Digitate was founded in 2015 with the goal of using AI to “resolve operational woes” and create an “autonomous enterprise.” LogicMonitor, which develops a cloud observability platform, was founded in 2008 and acquired by Visa Equity Partners in 2018.
Riverbed developed a reputation for network management and WAN acceleration tools, but now it’s plying the observability waters too. ManageEngine built its reputation as a less expensive alternative to the Big Four IT management suites (you may remember BMC, CA, Hewlett-Packard, and IBM) in the early 2000s, and today the ZoHo subsidiary is going strong in AIOps. Instana was founded in 2015 as a specialist in APM and today it’s pivoting into observability for cloud-native apps. Tingyun operates mainly in the Asia Pacific region, but made Gartner’s list anyway. SolarWinds, meanwhile, is trying to rebuild its reputation following the security breach discovered in late 2020.

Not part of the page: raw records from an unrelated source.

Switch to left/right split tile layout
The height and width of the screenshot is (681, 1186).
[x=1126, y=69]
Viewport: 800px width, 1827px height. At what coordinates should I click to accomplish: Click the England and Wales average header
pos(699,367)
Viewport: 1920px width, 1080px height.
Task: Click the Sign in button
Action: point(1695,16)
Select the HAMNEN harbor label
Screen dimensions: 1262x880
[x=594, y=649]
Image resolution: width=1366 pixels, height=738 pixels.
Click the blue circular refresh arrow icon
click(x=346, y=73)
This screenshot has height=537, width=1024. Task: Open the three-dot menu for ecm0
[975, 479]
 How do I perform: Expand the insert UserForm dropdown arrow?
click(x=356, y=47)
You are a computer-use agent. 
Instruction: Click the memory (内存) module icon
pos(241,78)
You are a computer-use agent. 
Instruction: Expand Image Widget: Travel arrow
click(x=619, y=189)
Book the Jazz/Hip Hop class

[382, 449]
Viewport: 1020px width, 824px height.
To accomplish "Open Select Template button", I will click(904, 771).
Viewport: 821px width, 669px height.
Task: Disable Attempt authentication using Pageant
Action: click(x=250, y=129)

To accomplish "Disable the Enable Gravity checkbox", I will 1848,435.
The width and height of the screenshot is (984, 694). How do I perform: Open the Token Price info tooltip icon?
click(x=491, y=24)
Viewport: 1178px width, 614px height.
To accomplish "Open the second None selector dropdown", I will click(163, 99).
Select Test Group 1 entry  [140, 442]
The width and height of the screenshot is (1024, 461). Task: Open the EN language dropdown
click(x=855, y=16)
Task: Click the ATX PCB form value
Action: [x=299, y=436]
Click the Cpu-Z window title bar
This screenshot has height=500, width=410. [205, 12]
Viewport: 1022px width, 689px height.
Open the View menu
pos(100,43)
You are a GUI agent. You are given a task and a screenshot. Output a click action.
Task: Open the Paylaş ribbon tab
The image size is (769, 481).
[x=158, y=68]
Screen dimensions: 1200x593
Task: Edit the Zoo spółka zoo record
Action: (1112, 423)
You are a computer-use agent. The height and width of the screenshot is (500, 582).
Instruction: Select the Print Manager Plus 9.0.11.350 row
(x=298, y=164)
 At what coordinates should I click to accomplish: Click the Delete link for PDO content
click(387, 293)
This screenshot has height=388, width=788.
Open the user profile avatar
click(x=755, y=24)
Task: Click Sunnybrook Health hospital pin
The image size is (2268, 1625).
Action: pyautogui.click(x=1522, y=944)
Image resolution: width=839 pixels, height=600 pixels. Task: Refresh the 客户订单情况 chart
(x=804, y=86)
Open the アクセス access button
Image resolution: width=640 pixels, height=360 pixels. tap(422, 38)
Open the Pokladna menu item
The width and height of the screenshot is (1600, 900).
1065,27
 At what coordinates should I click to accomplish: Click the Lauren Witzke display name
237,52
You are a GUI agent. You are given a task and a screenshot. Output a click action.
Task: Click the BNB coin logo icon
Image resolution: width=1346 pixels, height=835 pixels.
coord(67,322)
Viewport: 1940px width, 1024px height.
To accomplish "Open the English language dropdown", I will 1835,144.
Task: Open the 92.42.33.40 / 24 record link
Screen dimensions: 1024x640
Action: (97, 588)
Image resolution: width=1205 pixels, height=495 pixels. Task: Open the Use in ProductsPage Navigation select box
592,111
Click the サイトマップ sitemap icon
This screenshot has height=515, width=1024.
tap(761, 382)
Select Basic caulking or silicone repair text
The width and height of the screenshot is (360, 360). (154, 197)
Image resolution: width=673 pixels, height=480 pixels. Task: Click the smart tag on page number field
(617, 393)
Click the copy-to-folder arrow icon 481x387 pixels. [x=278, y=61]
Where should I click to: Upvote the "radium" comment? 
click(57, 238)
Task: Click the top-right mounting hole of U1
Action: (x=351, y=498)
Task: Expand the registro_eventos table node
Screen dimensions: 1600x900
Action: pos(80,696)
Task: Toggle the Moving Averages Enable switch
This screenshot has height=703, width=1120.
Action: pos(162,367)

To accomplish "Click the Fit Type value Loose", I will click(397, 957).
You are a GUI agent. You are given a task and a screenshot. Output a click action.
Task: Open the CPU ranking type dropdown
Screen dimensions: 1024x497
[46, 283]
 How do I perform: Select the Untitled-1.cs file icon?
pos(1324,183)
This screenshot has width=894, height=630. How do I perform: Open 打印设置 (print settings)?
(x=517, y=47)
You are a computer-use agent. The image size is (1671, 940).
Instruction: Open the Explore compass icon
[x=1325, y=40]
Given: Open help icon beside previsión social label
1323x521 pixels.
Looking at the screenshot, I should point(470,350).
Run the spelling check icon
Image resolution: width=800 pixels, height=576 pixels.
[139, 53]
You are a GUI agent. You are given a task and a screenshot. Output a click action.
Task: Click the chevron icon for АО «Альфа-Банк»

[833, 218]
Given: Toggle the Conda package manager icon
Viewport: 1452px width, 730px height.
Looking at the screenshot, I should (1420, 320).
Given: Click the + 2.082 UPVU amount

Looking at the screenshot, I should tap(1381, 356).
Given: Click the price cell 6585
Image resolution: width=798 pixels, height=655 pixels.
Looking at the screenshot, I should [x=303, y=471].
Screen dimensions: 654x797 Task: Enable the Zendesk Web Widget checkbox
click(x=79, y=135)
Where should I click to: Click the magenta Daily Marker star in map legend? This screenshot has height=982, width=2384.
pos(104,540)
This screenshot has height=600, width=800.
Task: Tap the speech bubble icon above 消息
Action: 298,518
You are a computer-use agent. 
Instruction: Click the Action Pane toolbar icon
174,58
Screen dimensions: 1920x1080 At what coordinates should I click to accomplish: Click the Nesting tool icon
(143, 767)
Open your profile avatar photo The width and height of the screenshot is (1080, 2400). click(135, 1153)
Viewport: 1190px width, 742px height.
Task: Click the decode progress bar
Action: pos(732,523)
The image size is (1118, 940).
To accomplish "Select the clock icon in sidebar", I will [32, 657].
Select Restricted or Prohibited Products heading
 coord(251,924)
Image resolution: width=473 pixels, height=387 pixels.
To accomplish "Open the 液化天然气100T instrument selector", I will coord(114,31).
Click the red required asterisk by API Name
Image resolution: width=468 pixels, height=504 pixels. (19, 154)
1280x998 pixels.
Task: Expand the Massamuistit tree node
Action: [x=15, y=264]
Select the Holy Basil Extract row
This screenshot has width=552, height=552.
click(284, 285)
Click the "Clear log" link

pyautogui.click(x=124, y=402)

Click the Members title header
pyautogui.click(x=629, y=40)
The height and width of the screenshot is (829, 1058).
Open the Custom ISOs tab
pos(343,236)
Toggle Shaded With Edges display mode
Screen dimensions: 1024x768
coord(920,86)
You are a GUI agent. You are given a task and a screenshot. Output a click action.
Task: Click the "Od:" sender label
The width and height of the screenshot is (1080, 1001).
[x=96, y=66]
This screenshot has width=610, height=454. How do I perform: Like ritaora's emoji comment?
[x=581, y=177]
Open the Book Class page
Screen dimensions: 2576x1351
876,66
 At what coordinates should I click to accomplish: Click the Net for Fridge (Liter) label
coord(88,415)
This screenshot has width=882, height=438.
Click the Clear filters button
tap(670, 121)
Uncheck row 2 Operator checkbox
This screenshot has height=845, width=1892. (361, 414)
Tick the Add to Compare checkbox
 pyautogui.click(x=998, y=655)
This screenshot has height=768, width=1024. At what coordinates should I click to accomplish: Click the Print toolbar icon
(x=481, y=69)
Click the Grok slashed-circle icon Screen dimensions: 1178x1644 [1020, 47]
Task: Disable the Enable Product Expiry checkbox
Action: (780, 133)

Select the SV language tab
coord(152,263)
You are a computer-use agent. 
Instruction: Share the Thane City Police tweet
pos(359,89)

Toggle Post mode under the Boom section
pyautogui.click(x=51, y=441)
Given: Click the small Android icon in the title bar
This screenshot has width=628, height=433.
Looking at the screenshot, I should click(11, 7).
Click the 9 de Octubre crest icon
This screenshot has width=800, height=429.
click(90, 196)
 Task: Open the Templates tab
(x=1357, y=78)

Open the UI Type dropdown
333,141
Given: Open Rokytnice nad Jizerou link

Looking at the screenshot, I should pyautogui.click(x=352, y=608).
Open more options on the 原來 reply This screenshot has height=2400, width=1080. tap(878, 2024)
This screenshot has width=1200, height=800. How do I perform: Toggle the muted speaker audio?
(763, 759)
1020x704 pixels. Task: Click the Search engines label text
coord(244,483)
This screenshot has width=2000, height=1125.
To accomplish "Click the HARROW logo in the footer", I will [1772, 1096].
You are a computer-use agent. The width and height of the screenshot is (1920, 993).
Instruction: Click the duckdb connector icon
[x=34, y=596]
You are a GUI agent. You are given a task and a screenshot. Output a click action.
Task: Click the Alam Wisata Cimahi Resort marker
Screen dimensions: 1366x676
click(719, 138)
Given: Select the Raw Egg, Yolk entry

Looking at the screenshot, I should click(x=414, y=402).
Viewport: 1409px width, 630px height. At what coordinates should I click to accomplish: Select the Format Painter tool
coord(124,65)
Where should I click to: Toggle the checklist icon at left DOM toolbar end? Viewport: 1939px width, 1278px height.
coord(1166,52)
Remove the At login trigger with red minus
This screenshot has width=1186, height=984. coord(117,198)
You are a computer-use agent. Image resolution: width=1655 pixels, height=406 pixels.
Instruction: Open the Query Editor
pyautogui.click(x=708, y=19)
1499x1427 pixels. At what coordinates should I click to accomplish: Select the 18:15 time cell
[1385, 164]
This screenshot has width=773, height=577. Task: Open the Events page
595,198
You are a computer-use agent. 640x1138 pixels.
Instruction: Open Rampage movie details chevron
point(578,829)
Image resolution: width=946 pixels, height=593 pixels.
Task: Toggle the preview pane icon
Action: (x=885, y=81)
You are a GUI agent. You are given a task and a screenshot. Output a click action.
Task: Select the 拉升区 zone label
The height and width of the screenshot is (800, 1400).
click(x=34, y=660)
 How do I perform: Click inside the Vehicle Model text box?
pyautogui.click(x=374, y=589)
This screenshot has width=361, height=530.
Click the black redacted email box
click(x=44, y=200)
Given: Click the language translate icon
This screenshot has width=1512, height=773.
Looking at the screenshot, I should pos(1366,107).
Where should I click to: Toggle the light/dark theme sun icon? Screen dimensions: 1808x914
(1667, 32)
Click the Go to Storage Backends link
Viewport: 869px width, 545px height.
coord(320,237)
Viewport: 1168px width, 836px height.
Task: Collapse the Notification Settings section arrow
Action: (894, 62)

If you’re not totally overwhelmed already, then we’ve got a few additional names for you to consider. Last week, a called OpsCruise emerge from stealth with $5 million in seed funding. The company is specializing in providing observability to containerized applications.
Lastly, there is EraDB, which is building a Elasticsearch clone called EraSearch that it claims is more scalable and easier to use. We recently wrote about the company, which was founded in 2019 and has attracted $7 million in funding.
As you can see, the market for AIOps, log monitoring, and observability is rich and diverse, with lots of players seeking to differentiate themselves in specific parts of the stack. Several years ago, some observers thought the market was ripe for consolidation. There has been some consolidation. But the number of new entrants to the space, as well as established IT management firms pivoting into AIOps and cloud observability, would seem to have them outnumbered.